GIVEN DATA -
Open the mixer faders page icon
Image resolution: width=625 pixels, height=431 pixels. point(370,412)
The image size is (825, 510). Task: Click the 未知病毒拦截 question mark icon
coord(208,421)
...
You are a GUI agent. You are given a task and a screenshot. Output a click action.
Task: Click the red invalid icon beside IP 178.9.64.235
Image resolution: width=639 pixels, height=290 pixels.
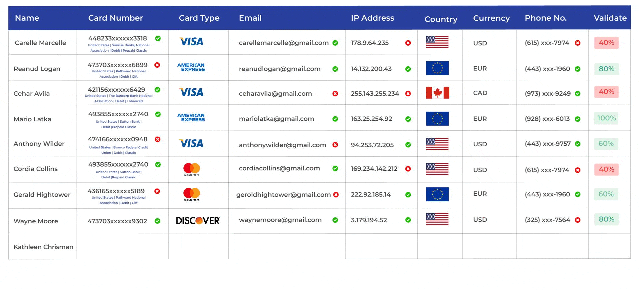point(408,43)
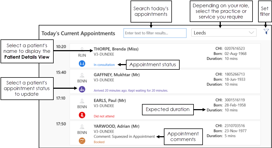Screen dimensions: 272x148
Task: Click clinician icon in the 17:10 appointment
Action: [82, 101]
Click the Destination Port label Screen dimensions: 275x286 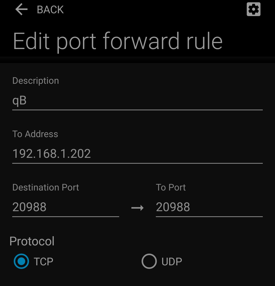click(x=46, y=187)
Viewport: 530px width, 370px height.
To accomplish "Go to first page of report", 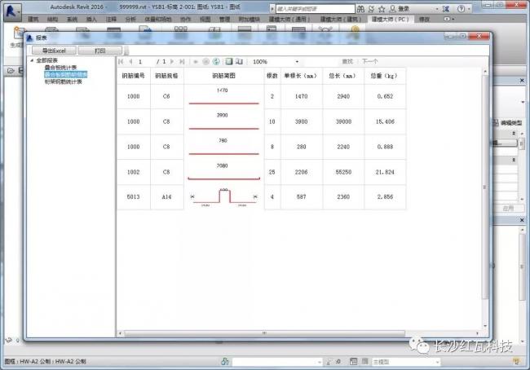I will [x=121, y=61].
--
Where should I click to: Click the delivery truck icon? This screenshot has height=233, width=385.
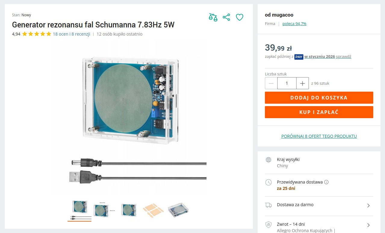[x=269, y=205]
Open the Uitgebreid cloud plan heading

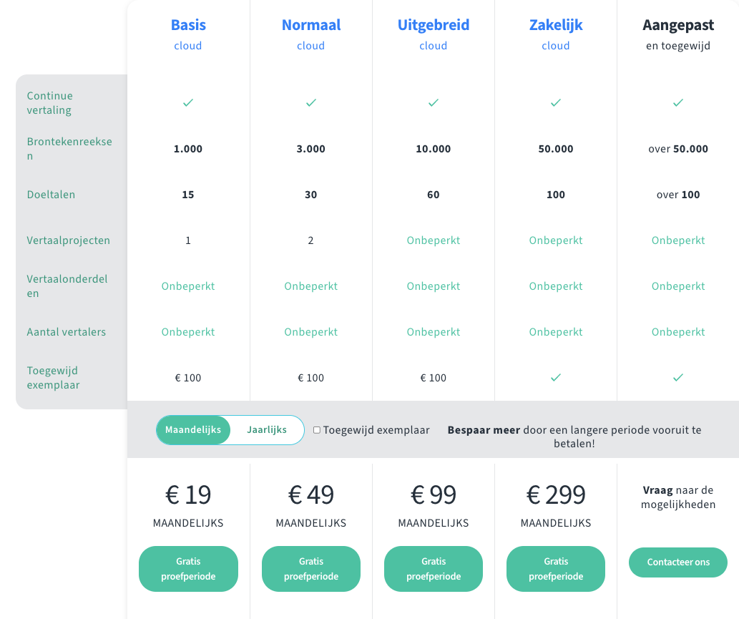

TASK INSTRUCTIONS -
Repeat the lines above exactly, beginning with the one containing "Where should I" and finishing with the one containing "Open the Uitgebreid cloud plan heading". No pictures belong in the copy.

REPLY TO THE TASK -
Where should I click to: Click the delivery truck icon? This screenshot has height=233, width=385.
[x=269, y=205]
Open the Uitgebreid cloud plan heading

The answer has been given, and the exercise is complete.